### Written request
Can you copy out all the records below again word for word, leaving the pictures out?
* Start Provided material *
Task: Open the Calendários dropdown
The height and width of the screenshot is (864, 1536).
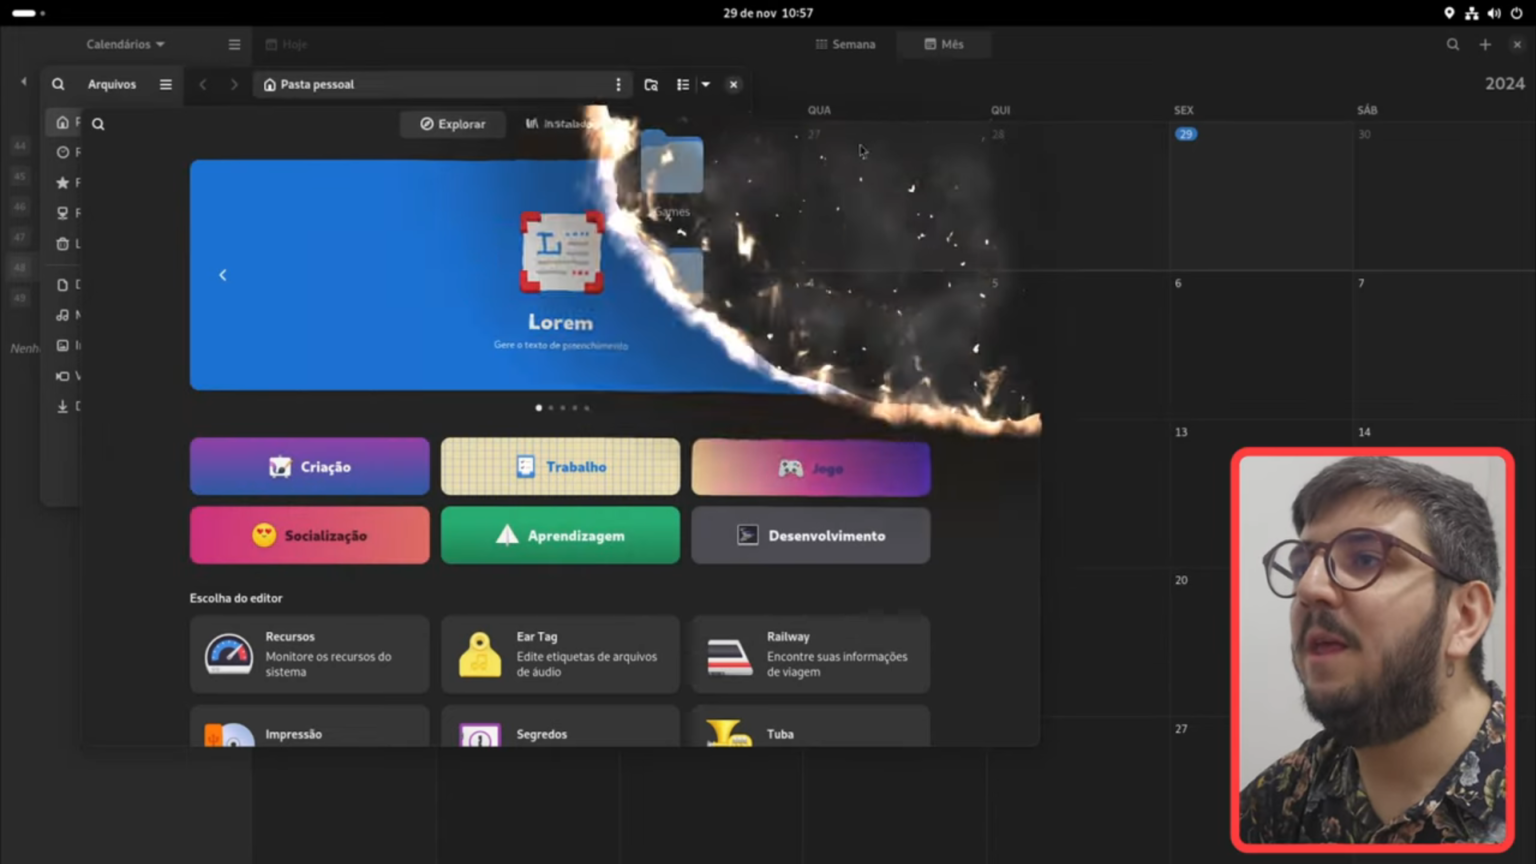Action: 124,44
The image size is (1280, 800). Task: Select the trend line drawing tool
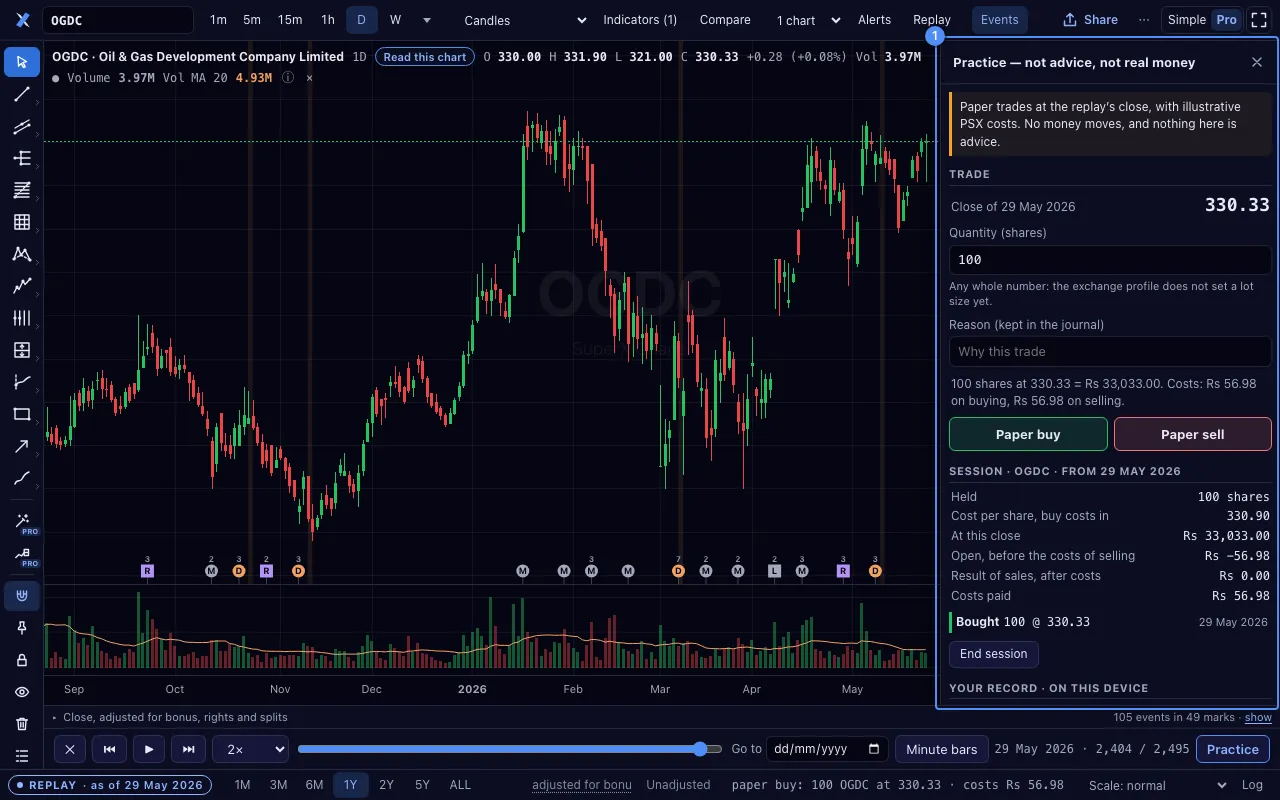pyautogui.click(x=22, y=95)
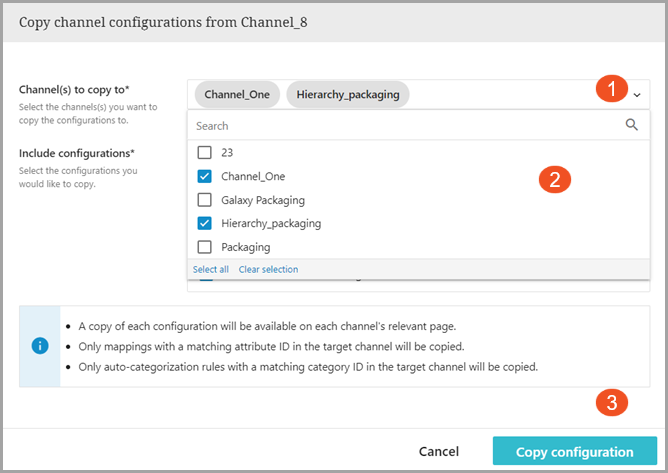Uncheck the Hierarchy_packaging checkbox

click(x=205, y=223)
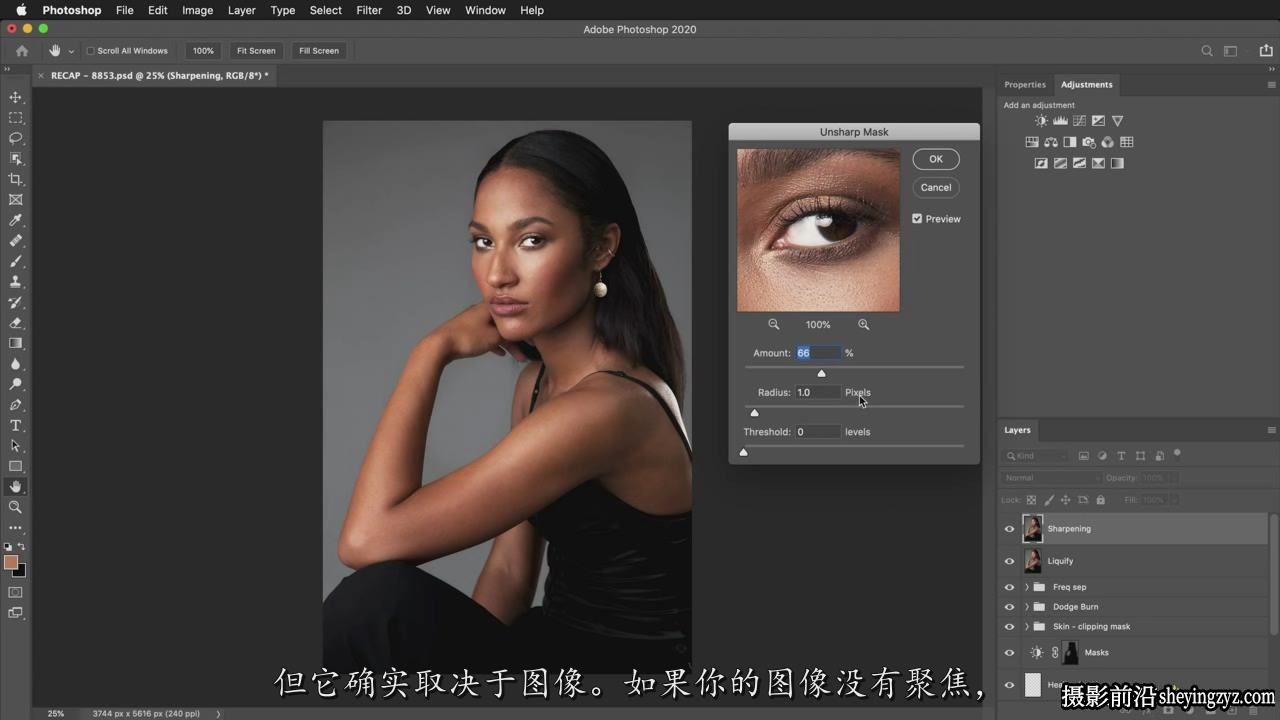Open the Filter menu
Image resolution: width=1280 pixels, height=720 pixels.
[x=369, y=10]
* End Provided material *
### Complete response
Task: Open the Calendários dropdown
The height and width of the screenshot is (864, 1536).
Action: 124,44
The image size is (1280, 800). Task: Select the trend line drawing tool
pyautogui.click(x=22, y=95)
Uncheck the Hierarchy_packaging checkbox

click(x=205, y=223)
Open the Filter menu
Image resolution: width=1280 pixels, height=720 pixels.
[x=369, y=10]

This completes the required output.